1. A polishing composition comprising a water-soluble polymer, wherein the water-soluble polymer at least comprises a vinyl alcohol-based resin, and wherein a 4% aqueous solution of the vinyl alcohol-based resin has a viscosity of 15 mPa·s or more at 20° C.

2. The polishing composition according to claim 1, wherein the water-soluble polymer has a saponification value of 80 to 99.9 mol %.

3. The polishing composition according to claim 1, further comprising abrasive grains.

4. The polishing composition according to claim 3, wherein the abrasive grains comprise silica.
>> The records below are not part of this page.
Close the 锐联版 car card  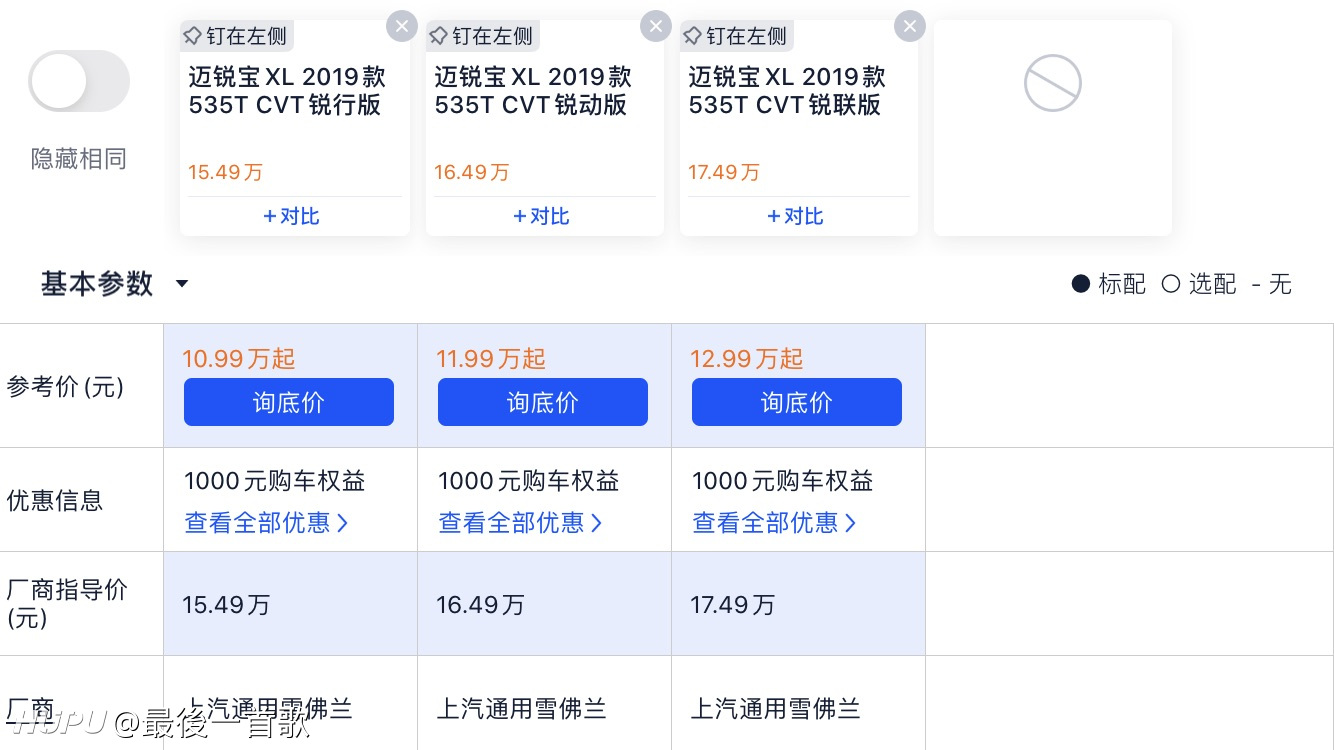909,26
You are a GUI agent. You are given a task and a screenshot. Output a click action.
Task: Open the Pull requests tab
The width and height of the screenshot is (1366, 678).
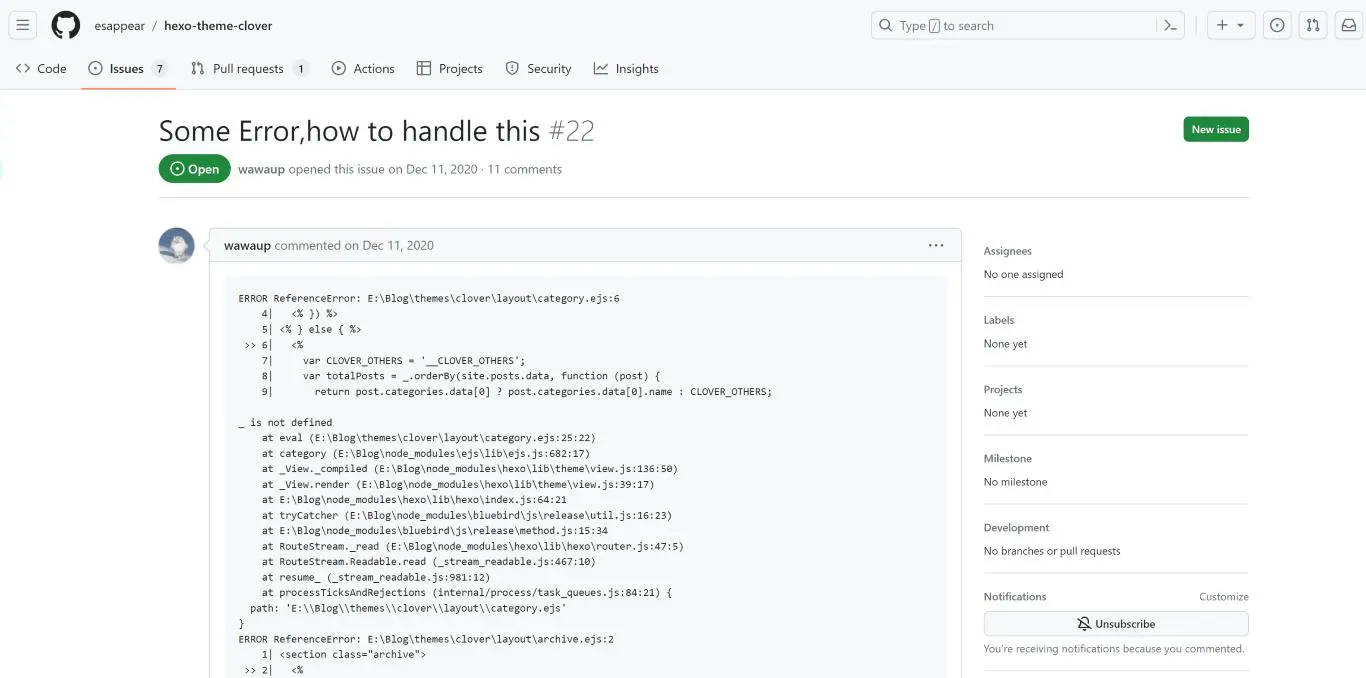(249, 69)
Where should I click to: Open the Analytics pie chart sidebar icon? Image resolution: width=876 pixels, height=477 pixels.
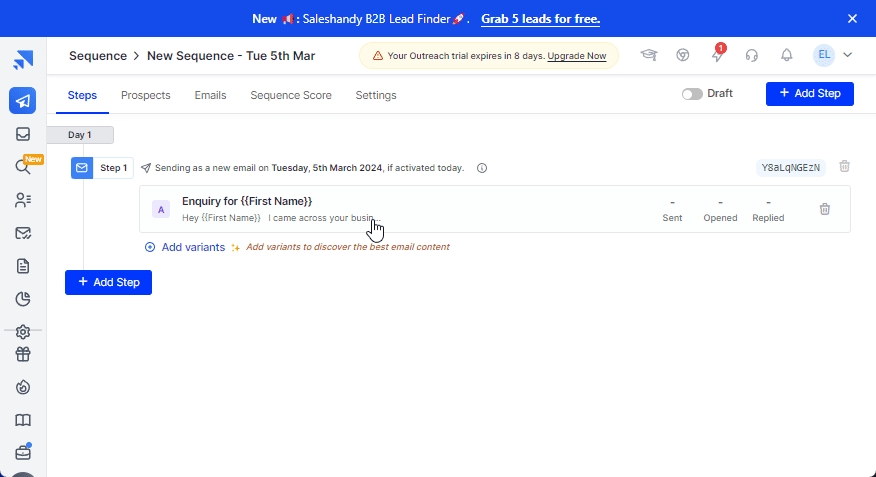coord(22,299)
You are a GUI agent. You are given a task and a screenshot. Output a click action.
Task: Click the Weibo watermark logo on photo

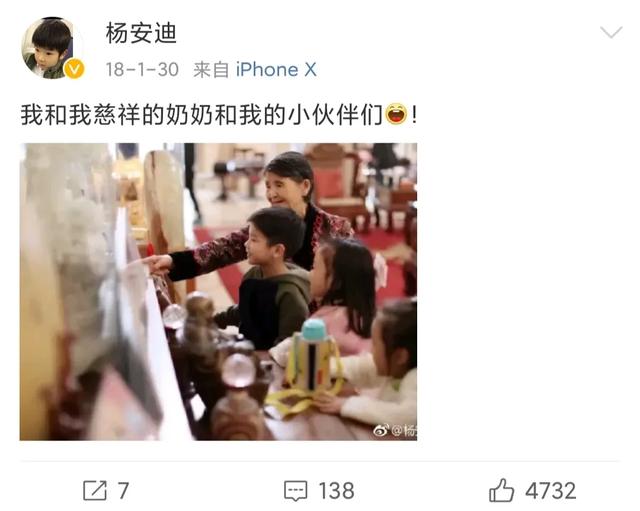381,430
5. The polishing composition according to claim 1, wherein the amount of monomers having an acid group relative to the total amount of monomers in the water-soluble polymer is less than 0.1 mol %.
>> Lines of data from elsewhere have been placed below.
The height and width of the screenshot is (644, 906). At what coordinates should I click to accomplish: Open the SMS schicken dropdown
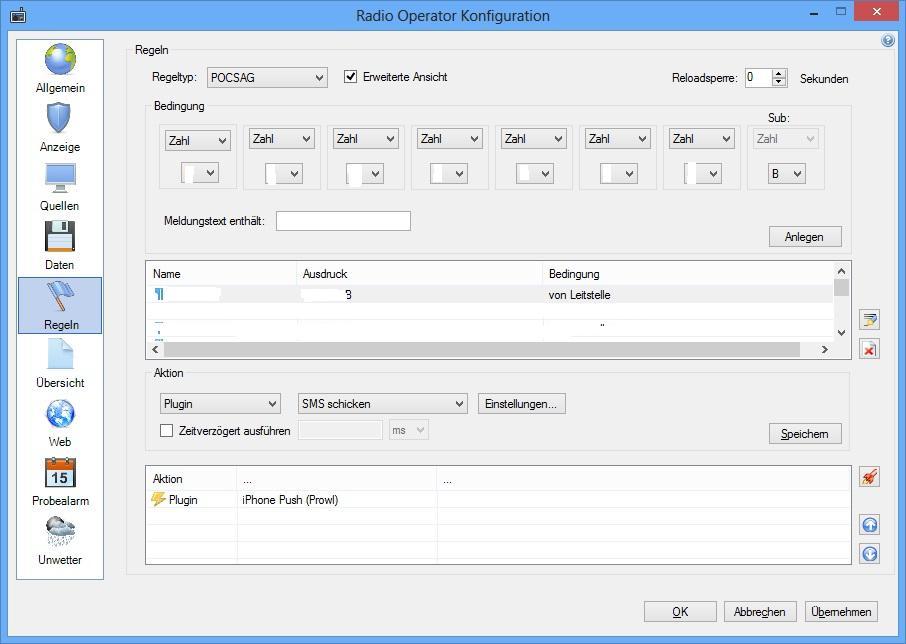coord(383,404)
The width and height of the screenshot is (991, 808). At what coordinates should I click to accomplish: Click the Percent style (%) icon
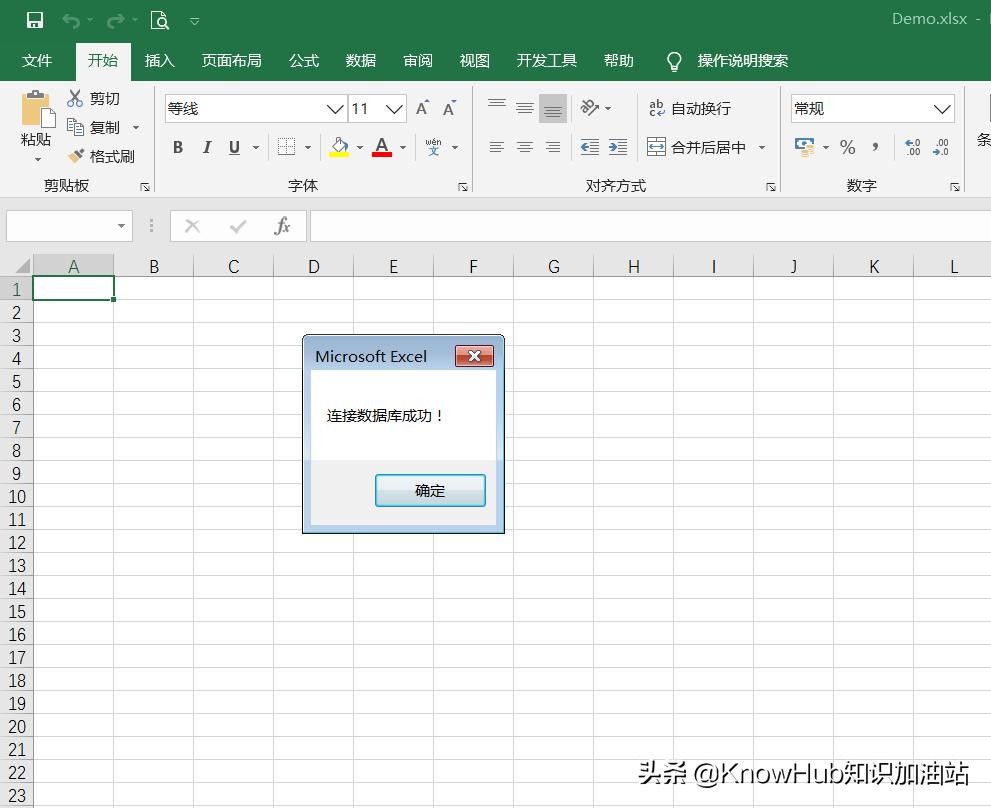tap(847, 147)
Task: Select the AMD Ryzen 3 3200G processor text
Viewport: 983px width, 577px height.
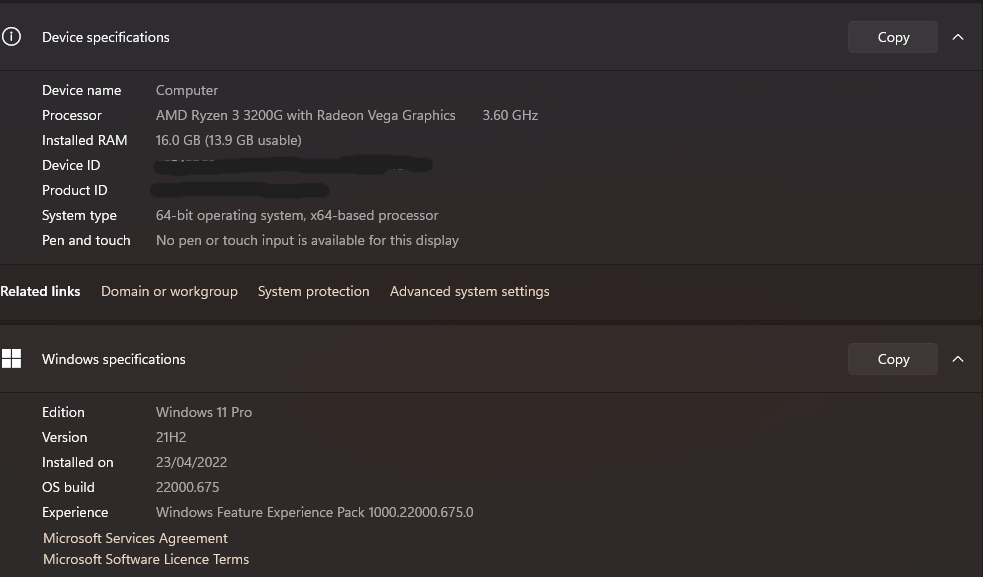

6. The polishing composition according to claim 1, further comprising a pH adjuster.

7. The polishing composition according to claim 1, further comprising abrasive grains and a pH adjuster, wherein the abrasive grains comprise silica, and wherein the pH adjuster comprises a basic compound.

8. The polishing composition according to claim 1, further comprising a surfactant.

9. The polishing composition according to claim 1, further comprising a surfactant, wherein the surfactant comprises at least one selected from polyoxyethylene alkyl ethers and copolymers having an oxyethylene-oxypropylene structure.

10. The polishing composition according to claim 1, further comprising a surfactant, wherein the mass ratio of the water-soluble polymer and the surfactant is 1:0.01 to 1:200.

11. The polishing composition according to claim 1, further comprising a solvent at least containing water, wherein the concentration of the water-soluble polymer in the polishing composition is 1 ppm or more.

12. The polishing composition according to claim 1, further comprising a solvent at least containing water, wherein the polishing composition has a solid content of 0.01 mass % or more.

13. A method for producing a polished product, comprising the step of polishing the surface of a workpiece to be polished with the polishing composition according to claim 1.

14. The method for producing a polished product according to claim 13, further comprising the step of diluting the polishing composition with a solvent at least containing water, wherein the polishing step uses the diluted solution obtained in the dilution step to polish the surface of the workpiece.